* Tasks to complete:
1. Please answer these questions about the shrimp nano tank thread, one per line:
(a) Which shrimp does jhj0112 call the best beginner shrimp?
(b) What price does nigerian prince give for the 5-gallon Spec at PetSmart?
(c) What tank size does Nicole suggest for a first-timer?
2. Summarize the shrimp nano tank thread in two sentences.
3. Reproduce the part of the shrimp nano tank thread starting at "I have been" and ending at "(Jul 30, 2013)".

— BEGIN Given passage —

# Shrimp Nano Tank



## ivanstrashenko (Nov 27, 2013)

I have been thinking, and have decided to get a nano tank with shrimp from 3-5 gallons. I have done a bit of research, but know next to nothing. Other than (obviously) cycling, having a bit of driftwood, and heavy planting, how should I set up my tank? What kind of shrimp? Plants? Lighting for 3-5 gallon???!!! What kind of tank. e.g fluval chi, or just a regular tank. Where to get shrimp from a reputable source? 

So many questions, need answers. Please help

Ivan


----------



## jhj0112 (Jul 30, 2013)

it really depends on what you like.. as for the shrimp, red cherry shrimp is the best beginner shrimp. regular lighting is ok.. I have java moss, moss ball, a driftwood, hornwort, LED light and java fern with a sponge filter.. really basic setup.. I first started with Red cherry shrimp as per BCAers' suggestion. I now have tons of Crystal Black Shrimp, and Red Cherry Shrimp. please look up tank journal of other shrimp keepers' tank... it will give you a very good idea... some members here sells shrimps.. it is a very good deal and thery are in very good shape (This is how I got my Crystal black shrimps). Frank (ebiken, sponsor here) is the man for shrimp.. Patrick ( Canadian Aquatics) is another one who has very good shrimp.... good luck


----------



## nigerian prince (Mar 8, 2013)

for tanks petsmart has the 5g spec on for 79.99 to my knowledge this is by far the cheapest youll find this tank new Fluval Spec 5.6 Gallon Nano Aquarium - Sale - Fish - PetSmart
and petcetera might still have the fluval ebi/flora on for 69.99
i havent seen the chi's on sale anywhere

cherries would be the shrimp i would choose to start, as theyre hardy, cheap and easy to find


----------



## Nicole (Nov 21, 2011)

If this is your first time, I would probably start with a tank larger than 3-5G.


----------

— END Given passage —
— BEGIN Source excerpt —

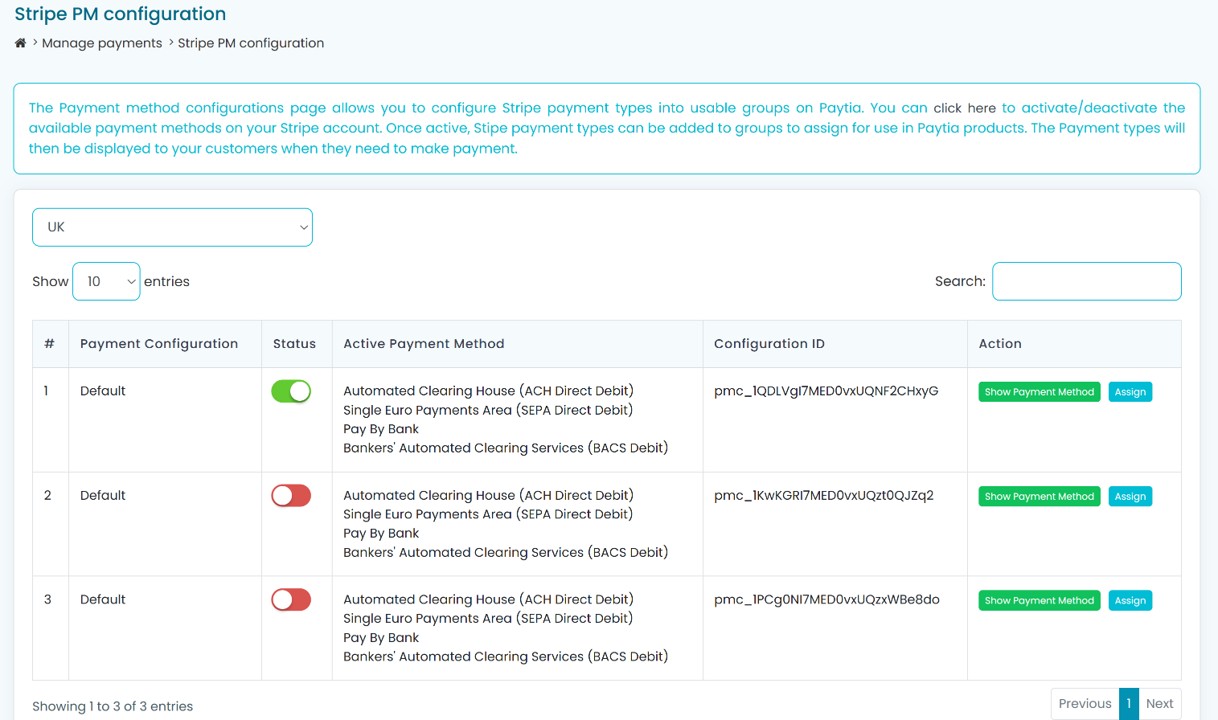Sort by Configuration ID column header
Screen dimensions: 1218x720
[x=769, y=344]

— END Source excerpt —

* Responses for each task:
1.
(a) Red cherry shrimp.
(b) $79.99.
(c) A tank larger than 3-5 gallons.

2. Ivan plans to set up a 3-5 gallon nano tank for shrimp and asks about setup, shrimp, plants, lighting, tank type, and reputable sources. Replies recommend red cherry shrimp for beginners, say regular lighting is fine, point to sale prices on Fluval tanks, and suggest starting with a tank larger than 3-5 gallons for a first attempt.

3.
I have been thinking, and have decided to get a nano tank with shrimp from 3-5 gallons. I have done a bit of research, but know next to nothing. Other than (obviously) cycling, having a bit of driftwood, and heavy planting, how should I set up my tank? What kind of shrimp? Plants? Lighting for 3-5 gallon???!!! What kind of tank. e.g fluval chi, or just a regular tank. Where to get shrimp from a reputable source? 

So many questions, need answers. Please help

Ivan


----------



## jhj0112 (Jul 30, 2013)